====== READING TEXT ======
This happened about the time we moved here in 61. I knew both parties in the story. Thought y'all might like to read it MVB ES



(The following story originally appeared in the 10/20/04 issue of The New York Times. It has been reprinted here, and has not been altered in any way.)

Haunted by His Father's Murder at the Hands of a Racist

By CAROL POGASH
The New York Times
Wednesday, October 20, 2004

AN JOSE, Calif. - Amelia Ray was 22 when she sat in a darkened theater, watching her father, Carl Ray, perform his autobiographical one-man show, "A Killing in Choctaw." Only then did she discover that he had witnessed the murder of his father decades before, killed because Carl had refused to say "sir" to a white man.

After a scene in which Mr. Ray begs his dead father to rise and see him go to college, a friend who was at the theater that night in 1999 leaned over and whispered: "Did you know about this?'' Ms. Ray shook her head no. She didn't even think it was odd, she explained recently in an interview. "I guess I'd grown accustomed to the silence."

At first it was only on stage that Mr. Ray, now 60, could give voice to his experience. Recently that story has been made into a documentary by Chike C. Nwoffiah, a filmmaker and executive director of the Oriki Theater, a nonprofit community theater here in Silicon Valley. Called "A Killing in Choctaw: The Power of Forgiveness," after the Alabama county where Mr. Ray was born, the film had its premiere last month at the Montgomery Theater here. Explaining why he was moved to make the documentary, Mr. Nwoffiah said, "It's an important enough story that it needs to get out there."
======
Repeat word for word the stretch of the Carl Ray article from "Haunted by His" through "a white man.".
====== DATA ======
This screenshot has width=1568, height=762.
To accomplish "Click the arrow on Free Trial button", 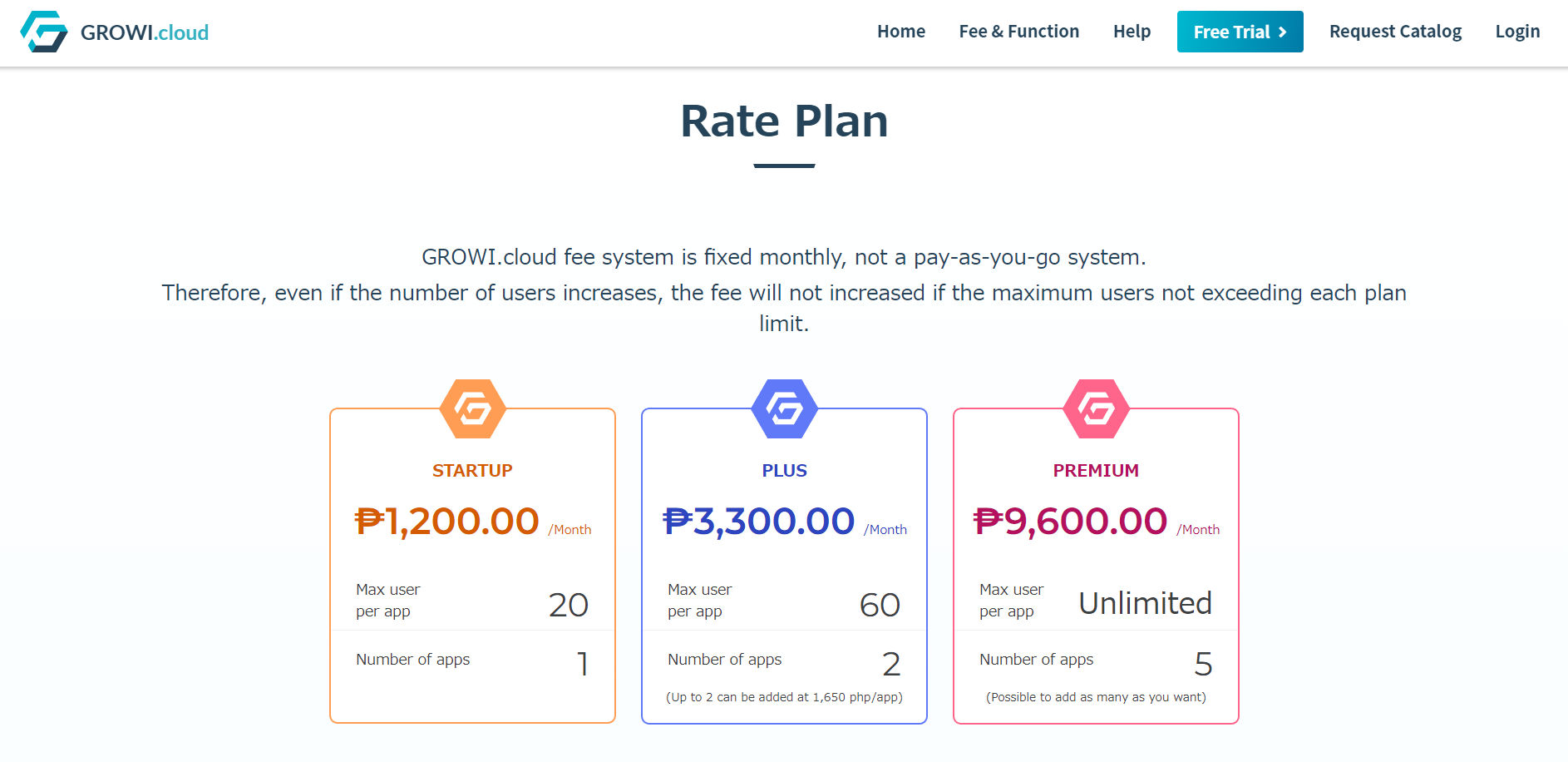I will coord(1283,32).
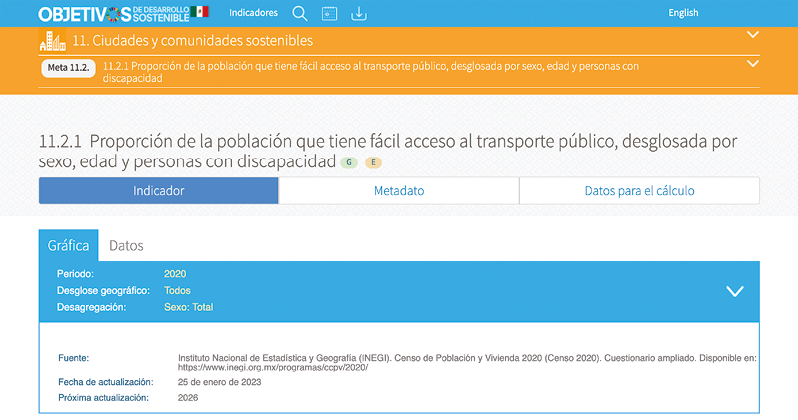
Task: Click the goal 11 cities building icon
Action: [52, 41]
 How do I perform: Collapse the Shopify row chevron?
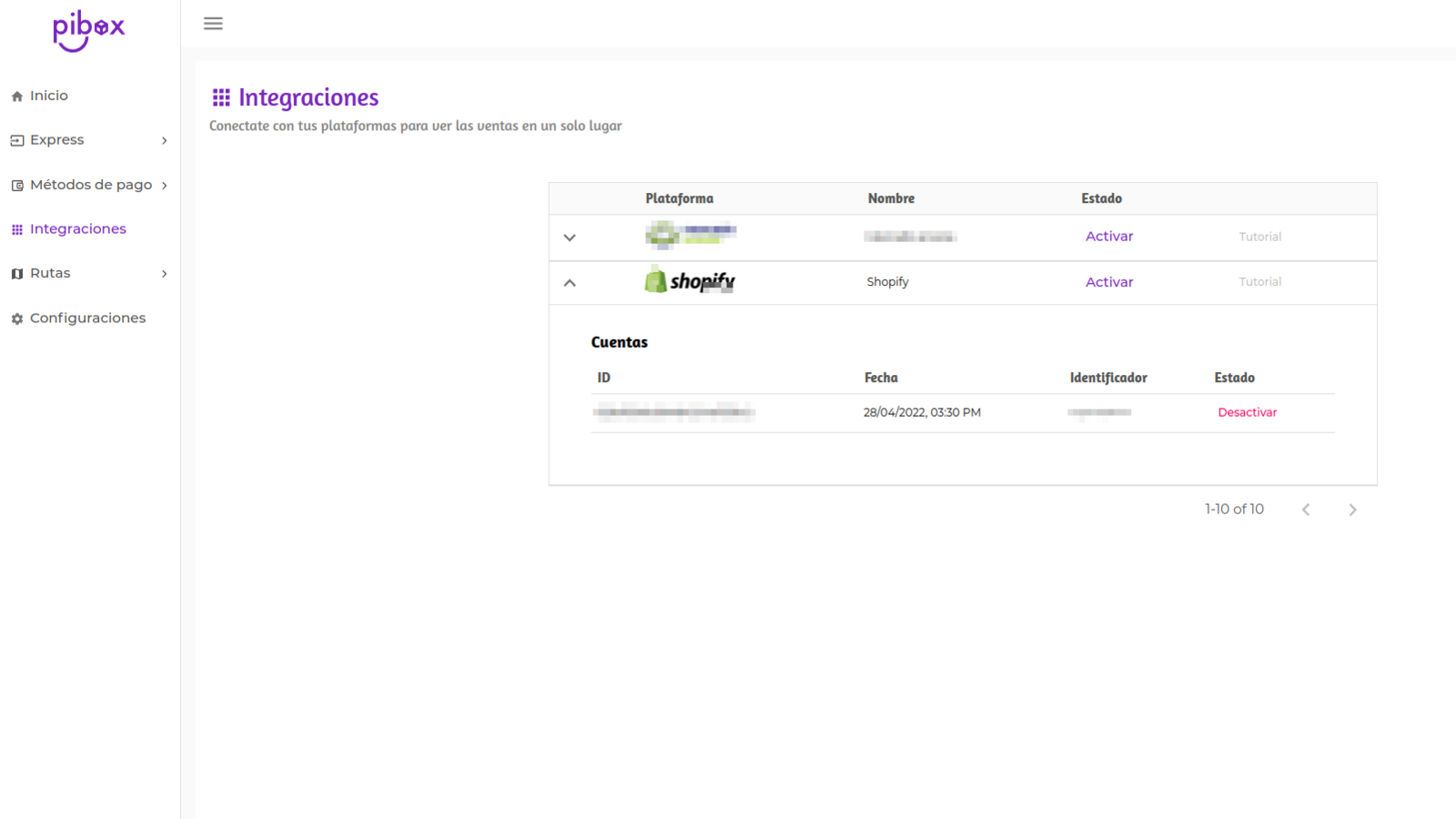click(570, 283)
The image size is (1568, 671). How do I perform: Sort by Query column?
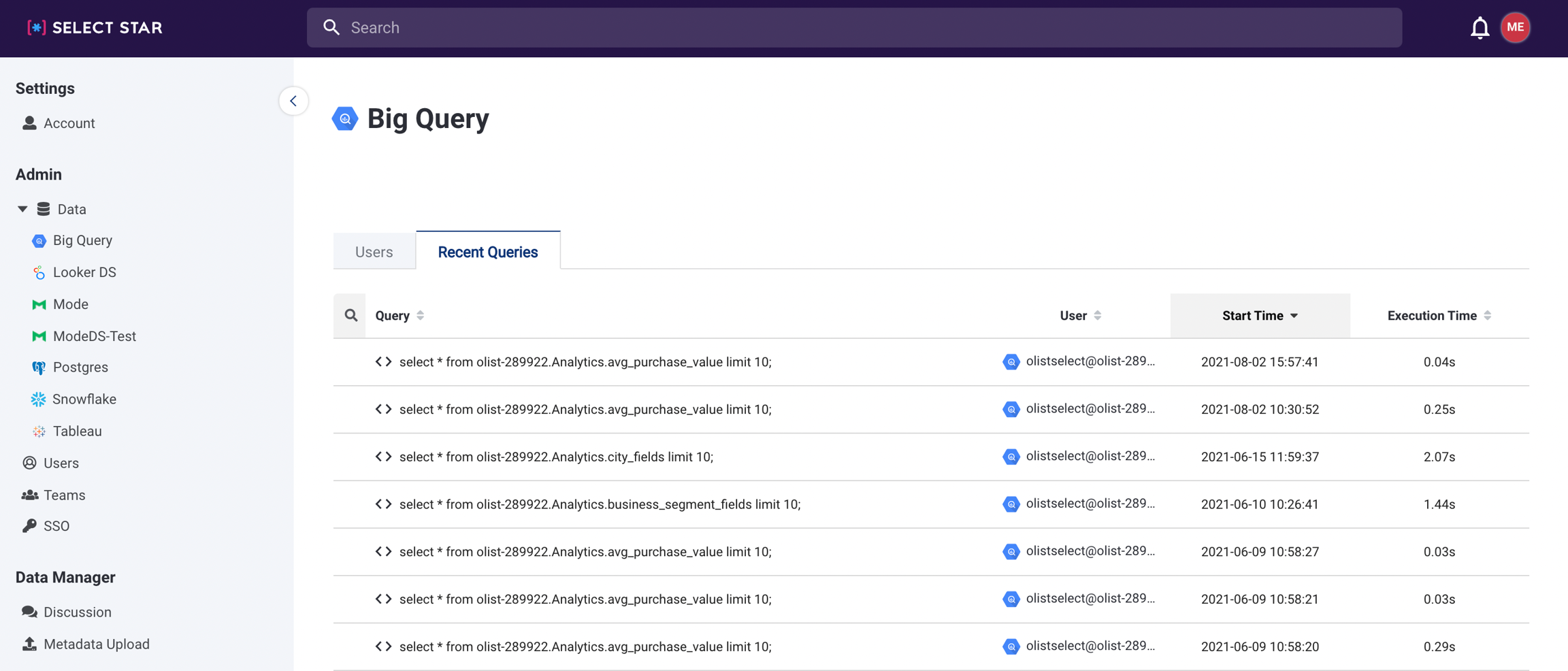(x=399, y=316)
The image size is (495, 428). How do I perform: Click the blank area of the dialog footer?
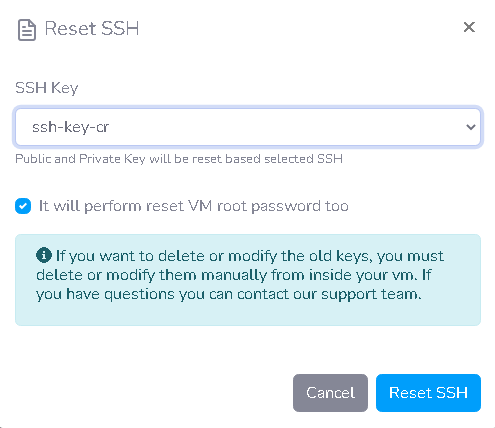coord(150,393)
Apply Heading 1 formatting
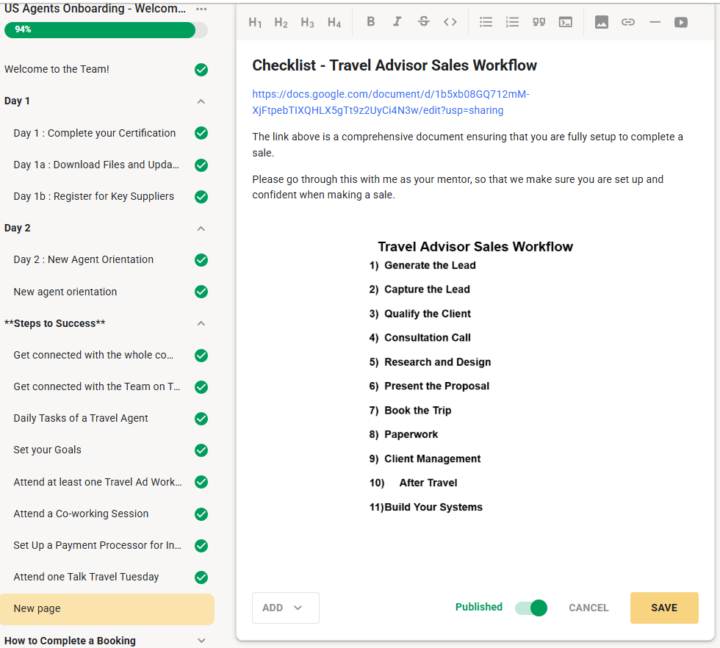720x648 pixels. 255,22
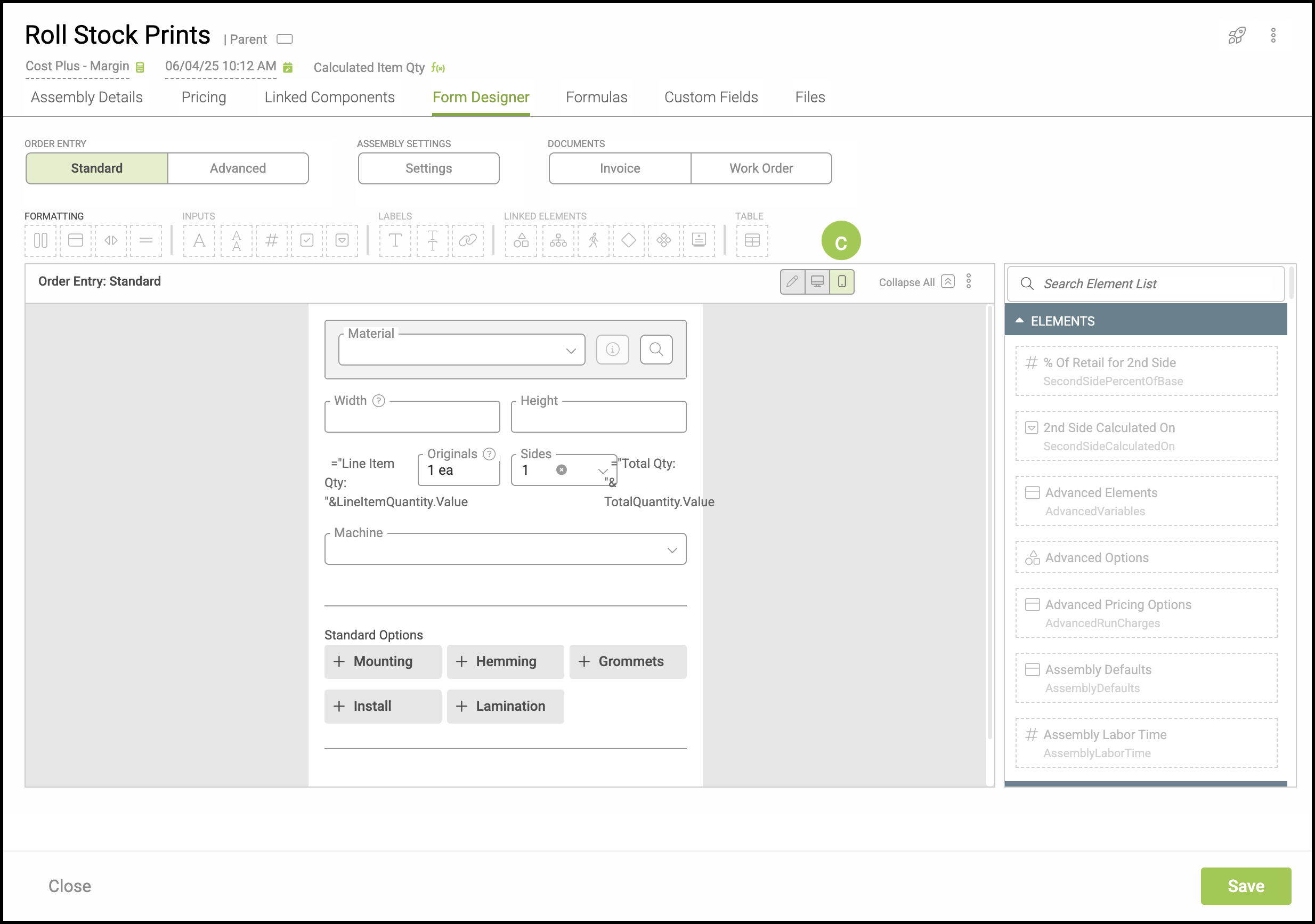Screen dimensions: 1315x924
Task: Expand the Machine dropdown
Action: pyautogui.click(x=505, y=549)
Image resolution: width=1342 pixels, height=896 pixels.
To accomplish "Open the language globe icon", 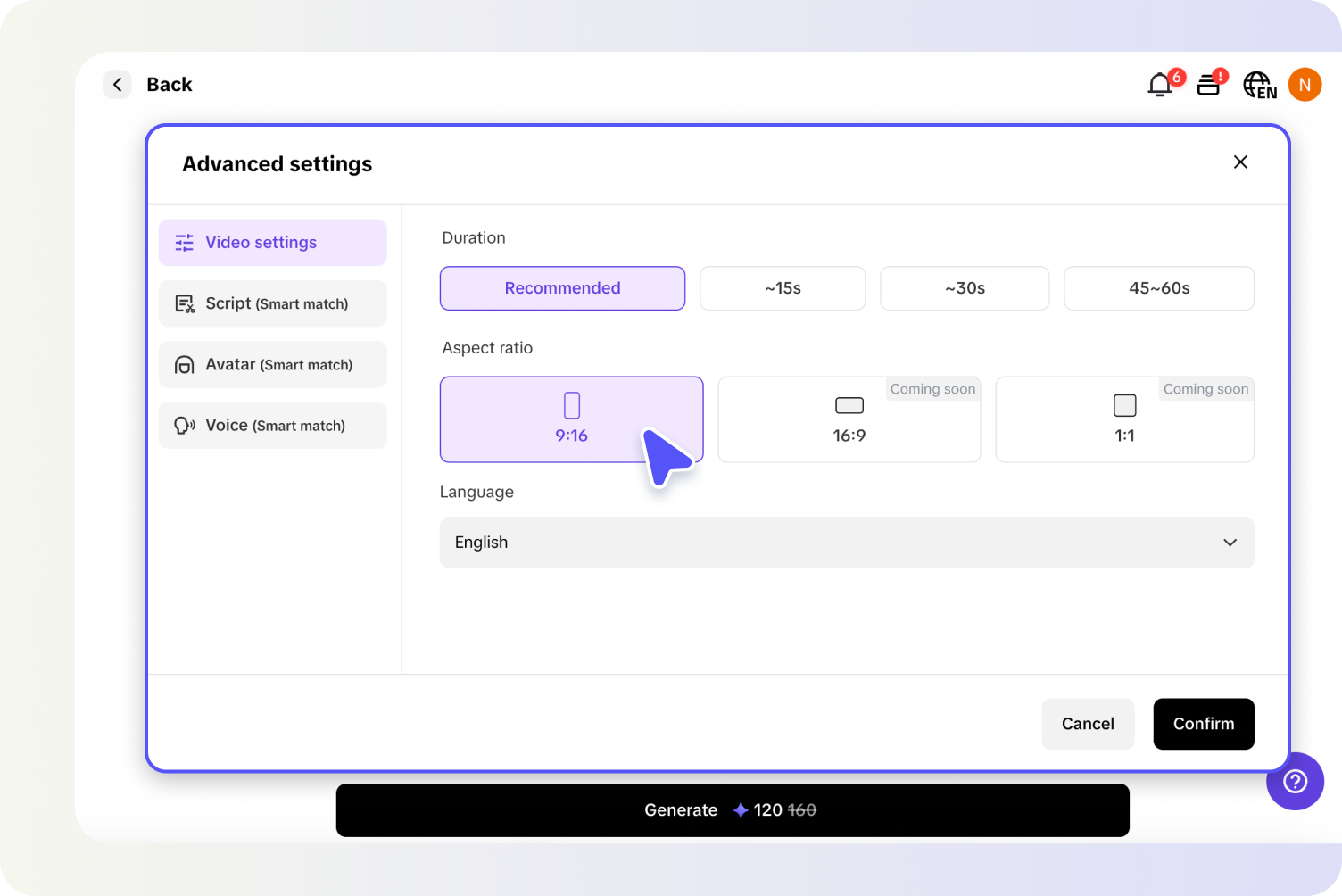I will click(x=1258, y=85).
======
§ **EXERCISE ANSWER**:
Haunted by His Father's Murder at the Hands of a Racist

By CAROL POGASH
The New York Times
Wednesday, October 20, 2004

AN JOSE, Calif. - Amelia Ray was 22 when she sat in a darkened theater, watching her father, Carl Ray, perform his autobiographical one-man show, "A Killing in Choctaw." Only then did she discover that he had witnessed the murder of his father decades before, killed because Carl had refused to say "sir" to a white man.